La sensación de tibieza y desinterés que se vivió en el estreno de la esperadísima Autómata de Gabe Ibáñez, que competía en la pasada edición del Festival Internacional de Cine de San Sebastián, fue unánime. De tibia, ni siquiera provocó airados comentarios que, a fin de cuentas, también pueden servir para promocionar y atraer la atención de los objetivos de las cámaras. Pero Autómata no llega ni a eso. Se queda en un terreno demasiado estéril, maquinaria sin batería para la que prometía ser una de las películas españolas del año.
Autómata lo tenía todo. Partiendo de su director, Gabe Ibáñez, poseedor de un gran poderío visual, capaz de revolucionar el videoclip español con su aportación a Canción de todo va mal de Le Mans, fantasía abstracta en clave Constructivismo Ruso, que supuso una auténtica ruptura con los modos y formas de entender el clip musical. De hecho, el ex Le Mans Ibon Errazkin se encarga de la composición de uno de los temas de la película, un track de percusión electrónica fantástico que ayuda a imaginar hipótesis sobre cómo podría haber sido este Autómata si Ibáñez se hubiera centrado en armonizar el conjunto por encima de sus detalles y, más aún, si su propia conciencia de producto Blockbuster no lastrara esos intentos fallidos por volar más alto, alejándola de las convenciones que lastran su interés.

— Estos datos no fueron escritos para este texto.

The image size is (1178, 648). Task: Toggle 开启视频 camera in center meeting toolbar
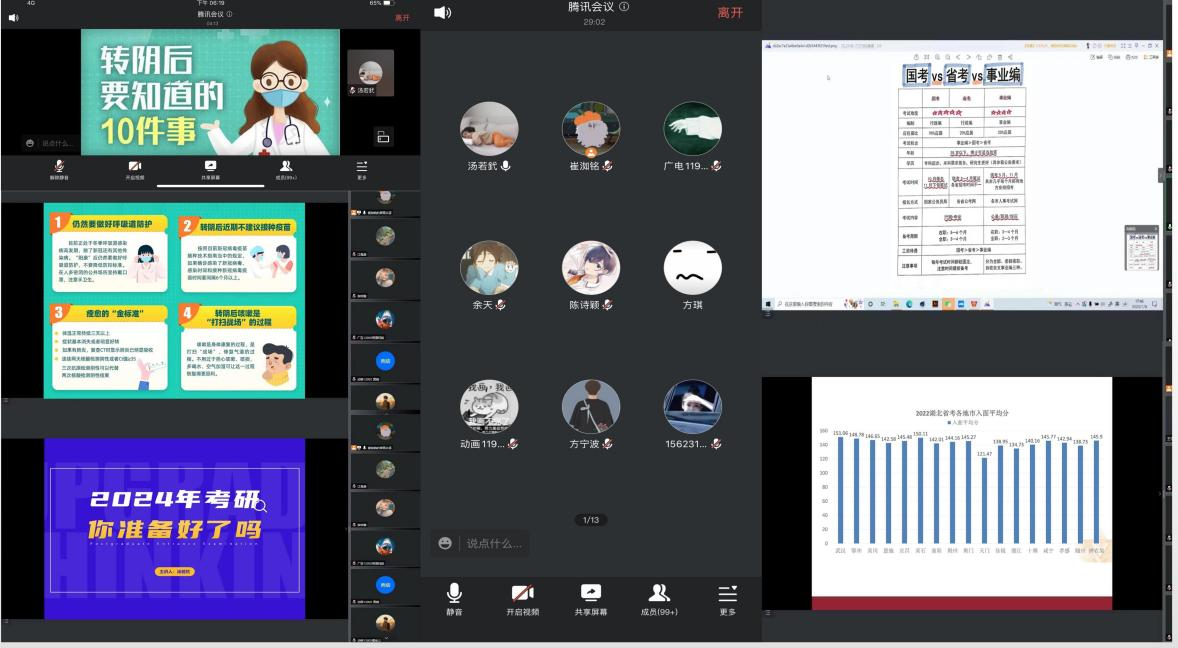click(522, 593)
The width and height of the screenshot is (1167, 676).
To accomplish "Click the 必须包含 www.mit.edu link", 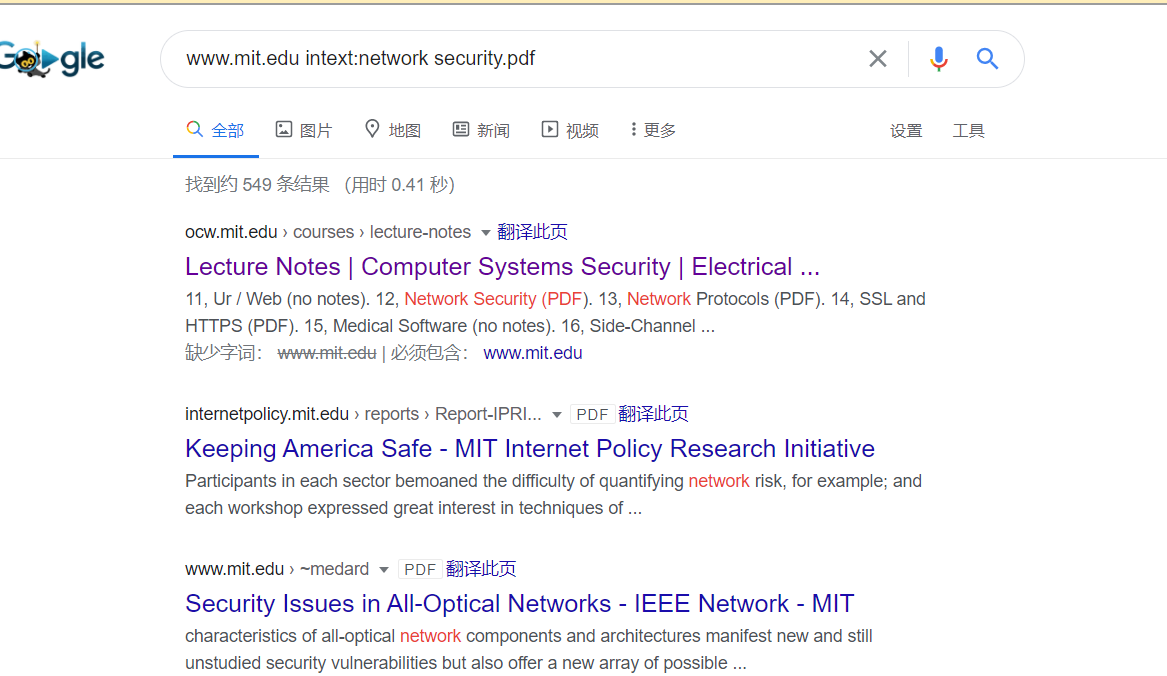I will pos(533,353).
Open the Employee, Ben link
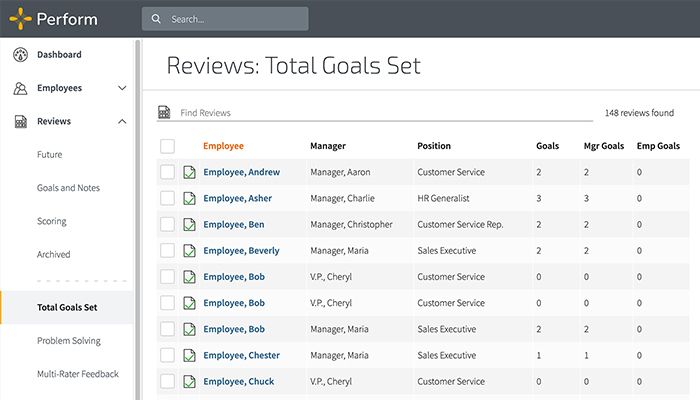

El estilo del director sigue pidiendo a gritos un gran guion, el dique contenedor para su éxito, como ya ocurriera con su puesta de largo, la gélida Hierro (2009), thriller al sfumato con Elena Anaya como principal reclamo, que acababa ahogándose en las aguas turbias donde se adentraba con más pasión que oficio. Para Autómata, es un rejuvenecido Antonio Banderas, involucrado también en la producción, el encargado de convertirse en acertado señuelo para los multicines.
Eso sí, ni el cacareado morbo de encontrarse por primera vez tras su divorcio con su ex, Melanie Griffith, ha servido para mucho. Autómata se pierde en el desierto donde se desarrolla la segunda mitad de la película, a falta de una trama que se antoja aburrida de simple, a pesar de algunos chispazos de genialidad y de un diseño de producción que no hace envidiar a las superproducciones taquilleras de turno, donde supuestamente debería mirarse, a pesar de contar con un presupuesto infinitamente inferior. Por su osadía, la película puede recordar en este aspecto a otros títulos como District 9 (Neil Blomkamp, 2009) o Eva (Kike Maíllo, 2011), en cuanto logran capear la falta de recursos que exige una producción de ciencia ficción -robots incluidos- de estas características, con más ingenio que dinero.
El gran atractivo de las fantasías distópicas, además de hacernos reflexionar sobre el futuro de nuestra civilización, es la construcción de universos posibles, la arquitectura de augurios materializados en teorías e historias que se encierran sobre sí mismas cuando están bien acabadas. Esa sensación de plenitud, de autonomía, es uno de los preceptos básicos, inquebrantables, para suspender la credulidad del espectador e intentar seducirlo con estas pesadillas futuras. Puede que el espectador no pida ya nada más que una concatenación de hechos que le entretengan en este espacio fantástico, rebajando tesis filosóficas, bases científicas o coherentes, pero el andamiaje de todo este entramado ficticio no puede tambalearse. A pesar de la fiel y generosa entrega del espectador de cine fantástico y de ciencia ficción, cualquier incoherencia con las leyes y estructuras diseñadas en la creación de estos universos, será entendida como una grave ofensa, la que llevará a dejar de creer en la misma película.